#### Extrait de page:
__________

Informer à tout prix ?

6 avril 2025 • À la une, Déontologie et qualité, Formats et pratiques, Médias et politique, Récent • by

Image d'illustration : Pixabay.

Image d’illustration : Pixabay.

Quel rapport à l’intérêt public les reporters de guerre entretiennent-ils face au danger ? Prennent-ils plus de risque pour une information qui serait davantage d’intérêt public ? Présentation d’un mémoire de fin de master qui avait pour ambition de répondre à ces questions.

Pour une jeune journaliste passionnée de géopolitique, explorer la thématique du reportage de guerre s’est rapidement imposé comme une évidence lorsqu’il a été question de mon travail de mémoire. Le journalisme de guerre existant depuis très longtemps et ayant toujours mobilisé l’attention du public et du champ professionnel, nombreuses de ses facettes ont déjà été explorées.

__________

#### Exercices proposés:
A) Indiquez si les affirmations suivantes concordent avec l'extrait sur le reportage de guerre, en justifiant chaque réponse par les mots décisifs de cet extrait : (i) le mémoire présenté est un mémoire de fin de master ; (ii) l'image d'illustration provient de Pixabay ; (iii) le journalisme de guerre y est décrit comme une pratique récente.
B) Quelle date figure en tête de l'extrait sur le reportage de guerre ?
C) Transcrivez fidèlement le passage de l'extrait sur le reportage de guerre qui va de « Image d'illustration : Pixabay. » jusqu'à « à ces questions. ».

Entrées du jeu de données:
__________

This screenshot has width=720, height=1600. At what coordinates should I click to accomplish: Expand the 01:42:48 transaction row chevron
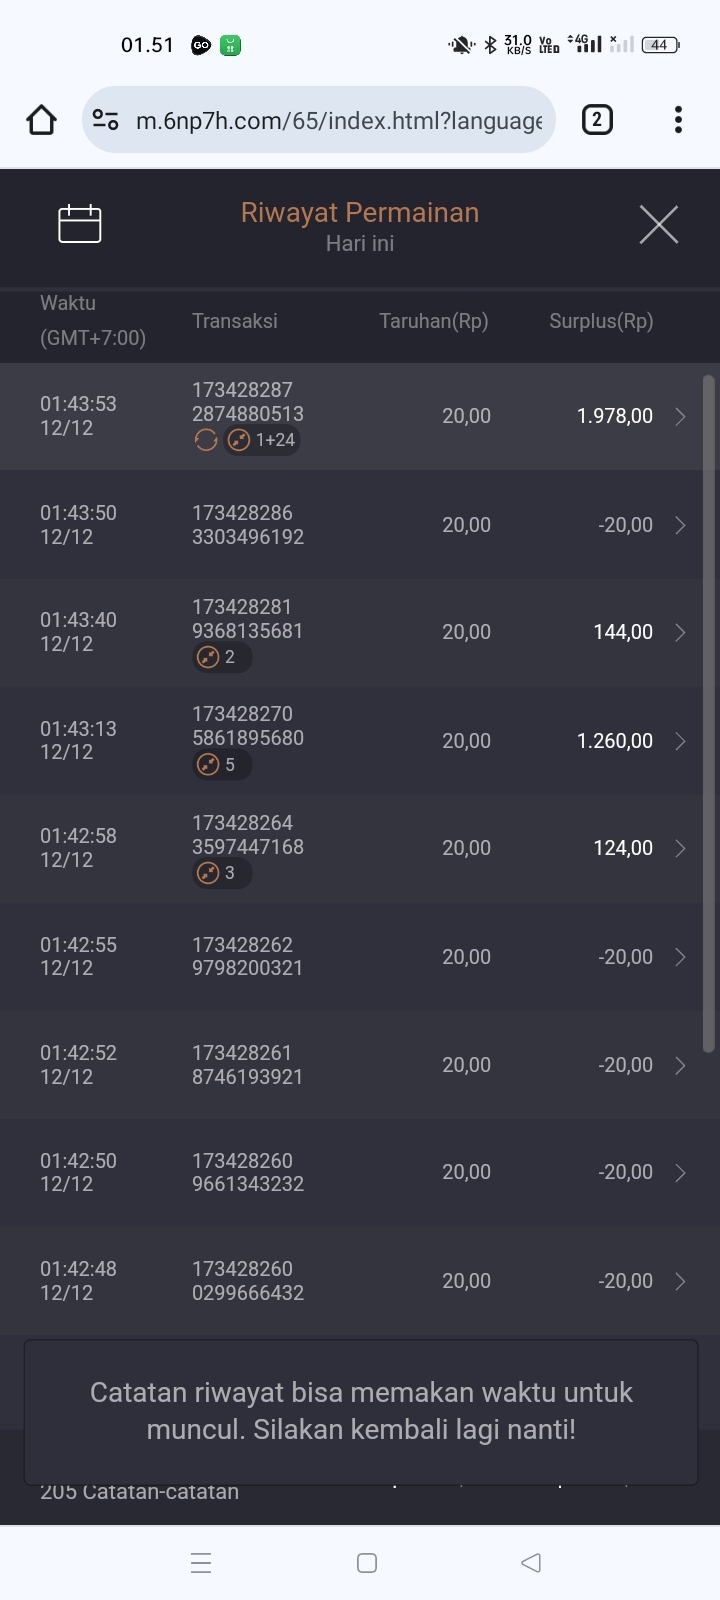[x=680, y=1281]
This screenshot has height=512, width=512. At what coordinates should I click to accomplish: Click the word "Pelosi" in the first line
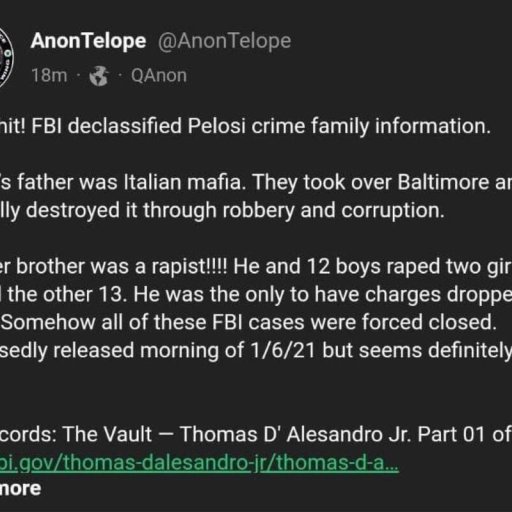216,126
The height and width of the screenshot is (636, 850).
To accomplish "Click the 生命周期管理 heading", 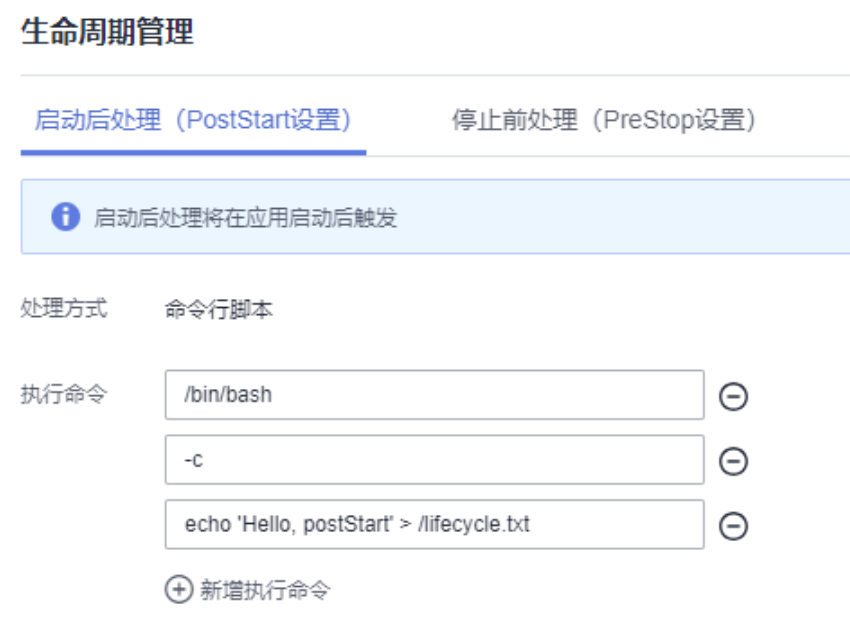I will pyautogui.click(x=107, y=31).
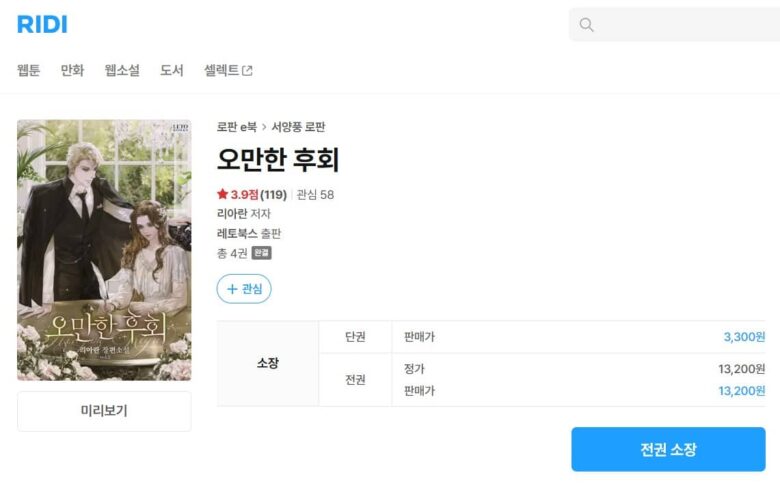
Task: Open the 도서 menu
Action: click(172, 71)
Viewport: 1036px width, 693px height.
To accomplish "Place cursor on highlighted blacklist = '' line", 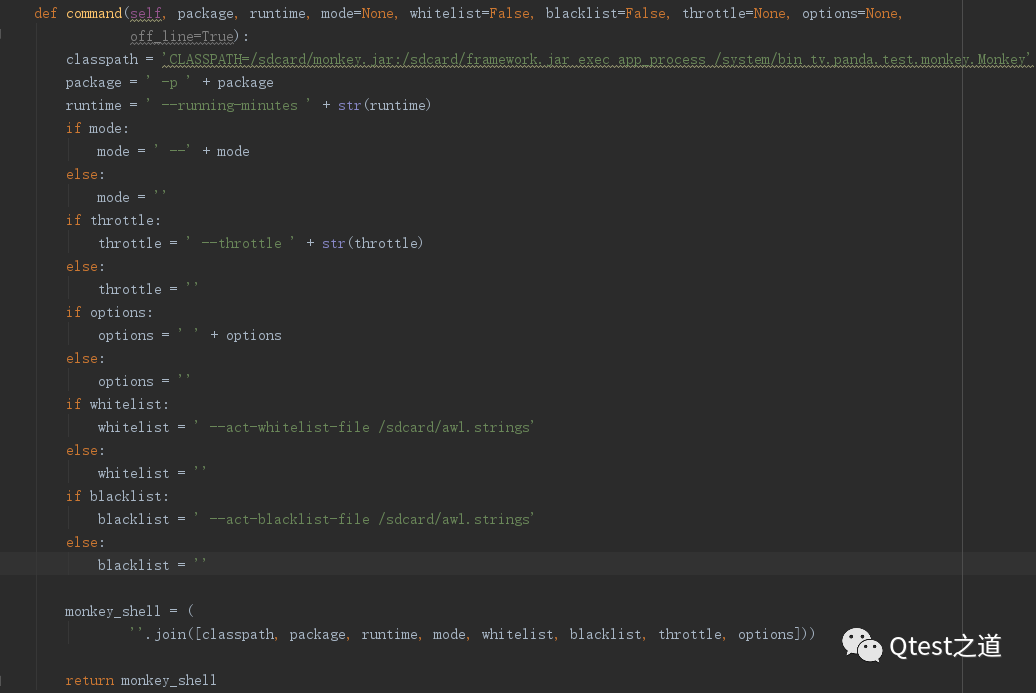I will [x=151, y=565].
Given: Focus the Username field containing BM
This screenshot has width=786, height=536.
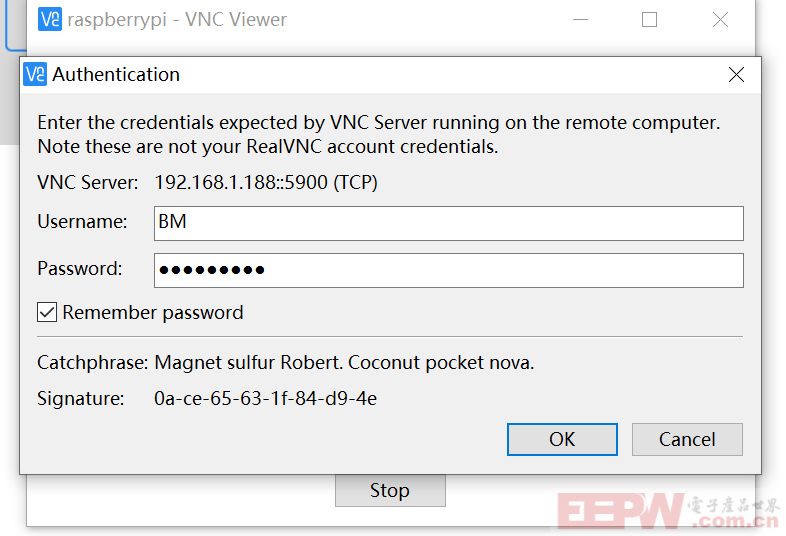Looking at the screenshot, I should pyautogui.click(x=449, y=223).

__________

#### Les résultats:
A)
(i) Oui : « Présentation d’un mémoire de fin de master »
(ii) Oui : « Image d’illustration : Pixabay. »
(iii) Non : « Le journalisme de guerre existant depuis très longtemps »

B) Le 6 avril 2025.

C)
Image d'illustration : Pixabay.

Image d’illustration : Pixabay.

Quel rapport à l’intérêt public les reporters de guerre entretiennent-ils face au danger ? Prennent-ils plus de risque pour une information qui serait davantage d’intérêt public ? Présentation d’un mémoire de fin de master qui avait pour ambition de répondre à ces questions.